## Passage provided
When we compare Uren's U.S. LOT to the comparison market LOTs, we find that the LOT in the United States was similar to the comparison market LOTH 1 but differed considerably from the comparison market LOTH 2 with respect to sales process and warehouse/inventory maintenance. Consequently, we matched Uren's U.S. sales to sales LOTH 1 in the comparison market. Where no matches at the same LOT were possible, we matched to sales in LOTH 2 and, where appropriate because there was a pattern of consistent price differences between different LOTs, made an LOT adjustment. See section 773(a)(7)(A) of the Act.

E. Calculation of Normal Value Based on Comparison Market Prices

We calculated NV based on ex-factory, FOB, C&F, and delivered prices to unaffiliated customers in the comparison market. We identified the starting price and made adjustments for billing adjustments, where appropriate. In accordance with section 773(a)(6)(B)(ii) of the Act, we made deductions for movement expenses, including domestic inland freight, pre-sale warehousing expenses, international freight, marine insurance, third country duties, and third country inland freight, where applicable. In addition, we made adjustments under section 773(a)(6)(C)(iii) of the Act and 19 CFR 351.410 for differences in circumstances of sale for imputed credit expenses, and other direct selling expenses, where appropriate. For Olmue, we also made adjustments, where appropriate, for indirect selling expenses incurred in the comparison market or the United States where commissions were granted on sales in one market but not in the other (the commission offset), in accordance with 19 CFR 351.410(e).

## Task instructions
(a) From the excerpt on normal value above, list each movement expense that was deducted.
(b) Write out the excerpt on normal value above. Begin at the words "When we compare" and stop after "of the Act.". Swap "warehouse/inventory maintenance" for "storage and stock upkeep".

## Data shown

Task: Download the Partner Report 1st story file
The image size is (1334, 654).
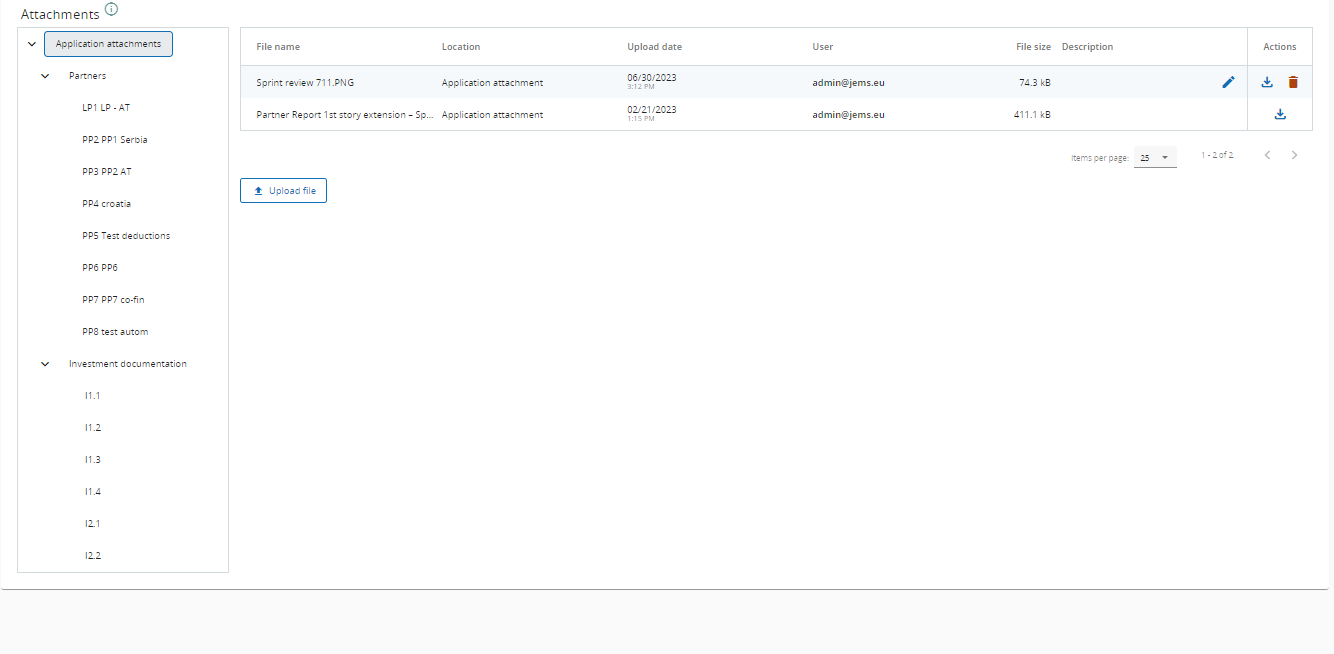Action: 1280,115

## Worked answers
(a)
domestic inland freight
pre-sale warehousing expenses
international freight
marine insurance
third country duties
third country inland freight

(b)
When we compare Uren's U.S. LOT to the comparison market LOTs, we find that the LOT in the United States was similar to the comparison market LOTH 1 but differed considerably from the comparison market LOTH 2 with respect to sales process and storage and stock upkeep. Consequently, we matched Uren's U.S. sales to sales LOTH 1 in the comparison market. Where no matches at the same LOT were possible, we matched to sales in LOTH 2 and, where appropriate because there was a pattern of consistent price differences between different LOTs, made an LOT adjustment. See section 773(a)(7)(A) of the Act.